How far along are you?  I'm 36 weeks and stopped running two weeks ago- it just got too tough on my pelvis, and I'd hobble around the rest of the day.  Unless your doc says you have certain complications like high blood pressure, weight training at the gym should be fine.  I'm not a doctor, but you should clear it with him first.  I'm doing the same weight workouts as I was beforehand and it's getting a little tougher.  Even a set of 5 lb. dumbells should be okay... your arms will need the muscle for that baby carrier you'll be lugging around for months!!!  The biggest thing is: don't do anything that keeps you on your back or belly, and stop any ab workouts. 
I just turned 27 weeks. So you just continued your normal routines? I already get little back achey so I've stopped doing some of the back exercises I used to do. But for the most part keeping to the same routines I was minus abs. You had no complications with any workouts?
I am in love with Denise Austin's pregnancy workout video and kathy Smith's also.  They both include toning, aerobics, strength training, cool down, relaxation, abs.  Denise even breaks hers up into trimesters while kathy lets you costomize what you want to do from day to day.  The first 3 days of her video I only repeated one section, everything else was new.  Try them!  Also just walking is great exercise.

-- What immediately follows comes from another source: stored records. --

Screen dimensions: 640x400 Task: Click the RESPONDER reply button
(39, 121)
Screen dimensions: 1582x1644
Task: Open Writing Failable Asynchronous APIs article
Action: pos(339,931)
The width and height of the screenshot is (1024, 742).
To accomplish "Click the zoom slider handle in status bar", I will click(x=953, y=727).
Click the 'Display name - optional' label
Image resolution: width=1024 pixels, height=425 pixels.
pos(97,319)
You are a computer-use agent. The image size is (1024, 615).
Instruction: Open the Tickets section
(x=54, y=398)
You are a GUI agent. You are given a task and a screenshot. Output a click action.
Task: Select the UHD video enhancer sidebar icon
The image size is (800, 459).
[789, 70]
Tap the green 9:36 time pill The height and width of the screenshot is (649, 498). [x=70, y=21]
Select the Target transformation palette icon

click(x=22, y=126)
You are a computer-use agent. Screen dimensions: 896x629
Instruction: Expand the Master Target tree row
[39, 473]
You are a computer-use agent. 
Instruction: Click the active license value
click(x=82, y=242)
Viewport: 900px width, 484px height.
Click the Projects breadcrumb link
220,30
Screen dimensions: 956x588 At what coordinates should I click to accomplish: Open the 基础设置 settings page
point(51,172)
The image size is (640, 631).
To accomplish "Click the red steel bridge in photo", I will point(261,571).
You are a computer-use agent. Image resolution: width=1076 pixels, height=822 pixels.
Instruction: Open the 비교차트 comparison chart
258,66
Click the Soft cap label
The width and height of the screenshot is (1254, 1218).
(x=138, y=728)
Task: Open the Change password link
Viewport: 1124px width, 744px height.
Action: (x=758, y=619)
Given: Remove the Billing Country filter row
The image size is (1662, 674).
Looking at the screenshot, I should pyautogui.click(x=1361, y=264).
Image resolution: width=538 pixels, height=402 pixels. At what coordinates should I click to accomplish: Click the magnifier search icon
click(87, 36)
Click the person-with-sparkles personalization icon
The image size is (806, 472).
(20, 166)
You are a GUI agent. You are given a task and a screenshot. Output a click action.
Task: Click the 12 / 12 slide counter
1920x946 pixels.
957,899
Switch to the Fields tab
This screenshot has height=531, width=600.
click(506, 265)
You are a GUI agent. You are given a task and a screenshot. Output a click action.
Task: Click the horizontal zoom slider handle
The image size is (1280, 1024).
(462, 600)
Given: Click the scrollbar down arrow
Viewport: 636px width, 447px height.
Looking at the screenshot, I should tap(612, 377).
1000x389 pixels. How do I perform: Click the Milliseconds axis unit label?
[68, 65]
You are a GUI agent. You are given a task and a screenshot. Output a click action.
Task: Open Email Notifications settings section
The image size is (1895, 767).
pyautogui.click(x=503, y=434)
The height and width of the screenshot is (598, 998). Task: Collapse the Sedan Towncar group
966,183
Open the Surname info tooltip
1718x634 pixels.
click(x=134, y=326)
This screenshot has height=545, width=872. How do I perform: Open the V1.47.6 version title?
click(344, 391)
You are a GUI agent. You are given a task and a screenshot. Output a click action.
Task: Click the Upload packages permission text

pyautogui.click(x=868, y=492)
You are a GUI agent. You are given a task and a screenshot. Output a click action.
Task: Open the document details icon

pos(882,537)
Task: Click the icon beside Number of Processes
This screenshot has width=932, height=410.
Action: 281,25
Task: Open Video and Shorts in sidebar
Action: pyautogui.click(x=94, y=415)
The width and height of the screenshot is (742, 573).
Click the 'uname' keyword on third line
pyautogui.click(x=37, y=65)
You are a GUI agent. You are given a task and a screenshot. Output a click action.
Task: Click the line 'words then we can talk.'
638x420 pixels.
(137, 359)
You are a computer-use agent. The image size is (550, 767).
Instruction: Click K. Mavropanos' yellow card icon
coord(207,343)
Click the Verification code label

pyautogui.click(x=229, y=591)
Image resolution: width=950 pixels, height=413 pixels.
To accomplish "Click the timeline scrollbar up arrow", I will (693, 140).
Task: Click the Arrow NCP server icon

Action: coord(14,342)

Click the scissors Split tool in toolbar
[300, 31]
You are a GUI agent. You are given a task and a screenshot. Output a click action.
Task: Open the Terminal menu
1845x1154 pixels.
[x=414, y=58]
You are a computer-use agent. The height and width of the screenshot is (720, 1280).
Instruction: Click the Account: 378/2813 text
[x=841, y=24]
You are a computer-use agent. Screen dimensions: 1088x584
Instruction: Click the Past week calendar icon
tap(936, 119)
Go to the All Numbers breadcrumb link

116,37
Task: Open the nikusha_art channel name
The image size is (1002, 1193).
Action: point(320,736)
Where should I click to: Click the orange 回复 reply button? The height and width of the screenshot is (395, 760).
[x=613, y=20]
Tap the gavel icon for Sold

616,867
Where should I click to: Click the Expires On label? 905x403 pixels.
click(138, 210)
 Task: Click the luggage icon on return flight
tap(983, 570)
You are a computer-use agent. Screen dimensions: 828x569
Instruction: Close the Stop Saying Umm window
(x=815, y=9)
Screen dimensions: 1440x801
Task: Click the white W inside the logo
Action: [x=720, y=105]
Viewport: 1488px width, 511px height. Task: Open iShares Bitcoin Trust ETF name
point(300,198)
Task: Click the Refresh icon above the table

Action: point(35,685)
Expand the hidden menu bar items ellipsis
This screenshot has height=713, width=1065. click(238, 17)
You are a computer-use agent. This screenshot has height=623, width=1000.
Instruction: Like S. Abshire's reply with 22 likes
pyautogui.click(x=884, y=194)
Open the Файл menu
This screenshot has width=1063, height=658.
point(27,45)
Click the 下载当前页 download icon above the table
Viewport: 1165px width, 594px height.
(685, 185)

As long as you Dr. ok's in you should be able to continue at about the same level as before your pregnancy. As far as weight lifting, you should be able to maintain more or less the level you were at, just don't try to increase the weight now that you're pregnant and of course make sure your Dr. is on the same page.I got the OK to keep playing ice hockey for the 1st trimester and to continue weight training as long as it feels comfortable and I don't increase the weights or intensity during my pregnancy. She said contact/collision sports are OK during the 1st trimester and that the important thing at this point is not to over heat. I'm still bench pressing 135lbs, leg pressing 600+, etc. I'm just not going for any maxes lol. I'm only 9 weeks right now but it still feels fine and my Dr. approves.